» What the task requires:
Look below for the line containing "Viewport: 480px width, 480px"; from there through the line containing "Click the chevron", both lines included, please set down each line exactly and nothing else.

Records excerpted from a collection:
──────

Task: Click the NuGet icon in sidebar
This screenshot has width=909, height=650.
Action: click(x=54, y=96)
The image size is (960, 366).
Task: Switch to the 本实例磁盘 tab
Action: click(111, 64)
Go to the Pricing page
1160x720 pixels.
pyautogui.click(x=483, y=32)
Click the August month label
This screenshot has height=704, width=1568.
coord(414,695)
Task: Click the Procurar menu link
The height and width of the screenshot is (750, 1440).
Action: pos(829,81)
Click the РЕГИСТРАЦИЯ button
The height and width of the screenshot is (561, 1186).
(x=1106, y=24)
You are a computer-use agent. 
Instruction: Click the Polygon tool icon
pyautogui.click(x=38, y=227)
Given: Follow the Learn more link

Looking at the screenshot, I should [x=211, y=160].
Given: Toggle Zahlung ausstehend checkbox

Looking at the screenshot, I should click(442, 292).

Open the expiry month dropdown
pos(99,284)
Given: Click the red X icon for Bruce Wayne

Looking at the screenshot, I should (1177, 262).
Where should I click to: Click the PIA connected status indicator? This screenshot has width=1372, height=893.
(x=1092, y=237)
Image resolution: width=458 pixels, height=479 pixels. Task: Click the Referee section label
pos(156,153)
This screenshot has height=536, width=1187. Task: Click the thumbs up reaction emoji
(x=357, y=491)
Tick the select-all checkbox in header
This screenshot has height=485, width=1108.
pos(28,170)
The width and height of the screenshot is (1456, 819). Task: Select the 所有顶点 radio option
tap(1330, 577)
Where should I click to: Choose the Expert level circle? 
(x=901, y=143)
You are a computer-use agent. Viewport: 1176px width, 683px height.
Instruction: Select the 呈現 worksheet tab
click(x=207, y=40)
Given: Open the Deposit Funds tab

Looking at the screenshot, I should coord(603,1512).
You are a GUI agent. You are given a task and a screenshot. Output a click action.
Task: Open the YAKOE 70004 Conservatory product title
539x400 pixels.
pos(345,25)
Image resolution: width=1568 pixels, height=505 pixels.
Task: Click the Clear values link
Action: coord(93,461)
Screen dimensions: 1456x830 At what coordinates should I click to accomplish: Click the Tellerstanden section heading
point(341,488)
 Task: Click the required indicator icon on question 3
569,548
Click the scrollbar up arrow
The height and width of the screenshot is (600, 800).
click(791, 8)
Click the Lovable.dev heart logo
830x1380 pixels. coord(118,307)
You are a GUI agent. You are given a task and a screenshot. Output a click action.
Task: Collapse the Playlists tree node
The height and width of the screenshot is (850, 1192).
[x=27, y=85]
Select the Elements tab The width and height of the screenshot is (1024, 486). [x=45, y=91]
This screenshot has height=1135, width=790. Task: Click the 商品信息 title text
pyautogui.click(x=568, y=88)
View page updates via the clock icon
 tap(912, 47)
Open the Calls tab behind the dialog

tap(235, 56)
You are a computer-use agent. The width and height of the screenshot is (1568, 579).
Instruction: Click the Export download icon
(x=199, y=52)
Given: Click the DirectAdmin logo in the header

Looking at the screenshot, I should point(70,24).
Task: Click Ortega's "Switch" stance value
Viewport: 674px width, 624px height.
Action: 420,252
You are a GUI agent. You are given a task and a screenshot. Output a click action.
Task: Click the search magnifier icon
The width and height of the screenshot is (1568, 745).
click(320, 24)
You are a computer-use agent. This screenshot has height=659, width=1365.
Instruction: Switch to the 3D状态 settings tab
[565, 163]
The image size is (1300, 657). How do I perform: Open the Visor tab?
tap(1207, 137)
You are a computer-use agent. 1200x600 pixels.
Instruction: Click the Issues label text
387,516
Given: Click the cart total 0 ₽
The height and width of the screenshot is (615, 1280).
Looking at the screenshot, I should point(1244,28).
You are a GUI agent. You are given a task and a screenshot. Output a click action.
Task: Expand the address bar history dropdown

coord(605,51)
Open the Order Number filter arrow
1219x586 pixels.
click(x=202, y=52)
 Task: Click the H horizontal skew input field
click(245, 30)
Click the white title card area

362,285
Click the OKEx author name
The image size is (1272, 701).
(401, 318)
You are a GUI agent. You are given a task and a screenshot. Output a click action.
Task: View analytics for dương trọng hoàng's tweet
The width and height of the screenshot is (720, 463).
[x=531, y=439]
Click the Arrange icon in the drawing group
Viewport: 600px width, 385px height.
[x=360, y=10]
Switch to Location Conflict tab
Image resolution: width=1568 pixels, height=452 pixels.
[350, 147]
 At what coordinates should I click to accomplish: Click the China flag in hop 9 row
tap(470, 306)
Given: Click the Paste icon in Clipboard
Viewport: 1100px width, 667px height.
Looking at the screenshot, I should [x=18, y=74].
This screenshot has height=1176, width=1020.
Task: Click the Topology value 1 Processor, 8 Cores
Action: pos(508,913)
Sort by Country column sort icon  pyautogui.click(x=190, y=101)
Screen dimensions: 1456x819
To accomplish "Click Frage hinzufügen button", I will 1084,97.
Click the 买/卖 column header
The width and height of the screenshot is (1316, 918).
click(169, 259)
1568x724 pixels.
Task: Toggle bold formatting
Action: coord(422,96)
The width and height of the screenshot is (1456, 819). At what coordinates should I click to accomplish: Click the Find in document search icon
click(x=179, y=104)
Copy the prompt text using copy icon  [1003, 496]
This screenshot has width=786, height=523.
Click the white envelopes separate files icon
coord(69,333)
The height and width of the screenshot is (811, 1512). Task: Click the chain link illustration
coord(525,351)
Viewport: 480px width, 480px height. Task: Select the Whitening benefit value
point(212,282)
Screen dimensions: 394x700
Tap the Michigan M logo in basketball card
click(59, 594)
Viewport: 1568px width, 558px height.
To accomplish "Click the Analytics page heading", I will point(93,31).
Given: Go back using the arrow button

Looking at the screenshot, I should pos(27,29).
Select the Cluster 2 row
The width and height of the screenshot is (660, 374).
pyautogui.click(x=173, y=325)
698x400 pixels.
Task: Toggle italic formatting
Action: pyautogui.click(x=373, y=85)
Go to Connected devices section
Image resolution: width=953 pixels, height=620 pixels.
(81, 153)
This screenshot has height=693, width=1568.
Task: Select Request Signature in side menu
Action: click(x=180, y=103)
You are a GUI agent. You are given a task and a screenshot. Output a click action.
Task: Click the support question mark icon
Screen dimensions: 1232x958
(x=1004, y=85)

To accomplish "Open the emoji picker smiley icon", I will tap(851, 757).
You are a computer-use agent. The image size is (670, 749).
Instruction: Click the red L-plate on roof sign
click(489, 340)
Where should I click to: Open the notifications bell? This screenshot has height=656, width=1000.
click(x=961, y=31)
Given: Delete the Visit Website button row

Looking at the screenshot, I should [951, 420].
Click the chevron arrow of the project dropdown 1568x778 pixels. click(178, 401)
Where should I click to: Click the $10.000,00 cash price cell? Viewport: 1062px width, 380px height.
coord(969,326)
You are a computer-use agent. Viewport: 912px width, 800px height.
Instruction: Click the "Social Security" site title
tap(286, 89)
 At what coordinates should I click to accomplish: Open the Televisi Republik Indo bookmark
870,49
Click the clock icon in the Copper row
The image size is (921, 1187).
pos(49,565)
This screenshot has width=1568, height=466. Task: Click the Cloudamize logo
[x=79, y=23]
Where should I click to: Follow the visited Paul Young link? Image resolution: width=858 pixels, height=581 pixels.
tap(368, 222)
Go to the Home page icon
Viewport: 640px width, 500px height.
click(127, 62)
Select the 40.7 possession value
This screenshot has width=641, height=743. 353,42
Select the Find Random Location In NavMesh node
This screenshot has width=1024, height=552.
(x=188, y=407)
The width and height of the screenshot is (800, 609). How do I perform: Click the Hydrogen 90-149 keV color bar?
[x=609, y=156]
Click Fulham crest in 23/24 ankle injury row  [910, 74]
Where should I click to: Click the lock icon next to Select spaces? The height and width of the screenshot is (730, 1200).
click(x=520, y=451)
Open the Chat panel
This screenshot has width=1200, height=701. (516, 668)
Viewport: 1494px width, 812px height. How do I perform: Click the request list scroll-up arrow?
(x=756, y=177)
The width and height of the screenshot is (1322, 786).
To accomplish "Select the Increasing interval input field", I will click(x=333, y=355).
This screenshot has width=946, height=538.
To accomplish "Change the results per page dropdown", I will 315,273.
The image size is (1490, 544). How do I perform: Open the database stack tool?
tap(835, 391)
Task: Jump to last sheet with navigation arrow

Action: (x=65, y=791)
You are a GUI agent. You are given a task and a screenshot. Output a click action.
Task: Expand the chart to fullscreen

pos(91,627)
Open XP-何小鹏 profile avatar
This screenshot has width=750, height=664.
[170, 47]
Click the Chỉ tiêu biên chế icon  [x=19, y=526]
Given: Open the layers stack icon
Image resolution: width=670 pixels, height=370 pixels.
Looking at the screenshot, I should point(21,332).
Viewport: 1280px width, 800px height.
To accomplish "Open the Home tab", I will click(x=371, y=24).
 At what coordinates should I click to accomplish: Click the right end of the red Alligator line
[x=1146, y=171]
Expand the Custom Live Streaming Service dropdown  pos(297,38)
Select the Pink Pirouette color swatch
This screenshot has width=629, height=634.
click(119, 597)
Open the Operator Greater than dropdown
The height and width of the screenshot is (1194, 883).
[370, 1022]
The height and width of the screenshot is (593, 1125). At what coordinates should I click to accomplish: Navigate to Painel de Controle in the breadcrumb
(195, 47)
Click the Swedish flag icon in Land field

──────

» Solution to the problem:
Viewport: 480px width, 480px height. Task: Select the Whitening benefit value
point(212,282)
Screen dimensions: 394x700
Tap the Michigan M logo in basketball card
click(59, 594)
Viewport: 1568px width, 558px height.
To accomplish "Click the Analytics page heading", I will point(93,31).
Given: Go back using the arrow button

Looking at the screenshot, I should pos(27,29).
Select the Cluster 2 row
The width and height of the screenshot is (660, 374).
pyautogui.click(x=173, y=325)
698x400 pixels.
Task: Toggle italic formatting
Action: pyautogui.click(x=373, y=85)
Go to Connected devices section
Image resolution: width=953 pixels, height=620 pixels.
(81, 153)
This screenshot has height=693, width=1568.
Task: Select Request Signature in side menu
Action: click(x=180, y=103)
You are a GUI agent. You are given a task and a screenshot. Output a click action.
Task: Click the support question mark icon
Screen dimensions: 1232x958
(x=1004, y=85)

To accomplish "Open the emoji picker smiley icon", I will tap(851, 757).
You are a computer-use agent. The image size is (670, 749).
Instruction: Click the red L-plate on roof sign
click(489, 340)
Where should I click to: Open the notifications bell? This screenshot has height=656, width=1000.
click(x=961, y=31)
Given: Delete the Visit Website button row

Looking at the screenshot, I should [951, 420].
Click the chevron arrow of the project dropdown 1568x778 pixels. click(178, 401)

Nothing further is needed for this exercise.